RECORDS SUPPLIED START

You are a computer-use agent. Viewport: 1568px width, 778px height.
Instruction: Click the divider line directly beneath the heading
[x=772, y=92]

RECORDS SUPPLIED END
RECORDS SUPPLIED START

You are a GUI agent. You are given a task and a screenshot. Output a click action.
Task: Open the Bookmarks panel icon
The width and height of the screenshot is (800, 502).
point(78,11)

RECORDS SUPPLIED END

WHAT TO WORK ON:
Your answer should be a single number: how many lines of the material above include "agent".

WRITTEN REPLY:
2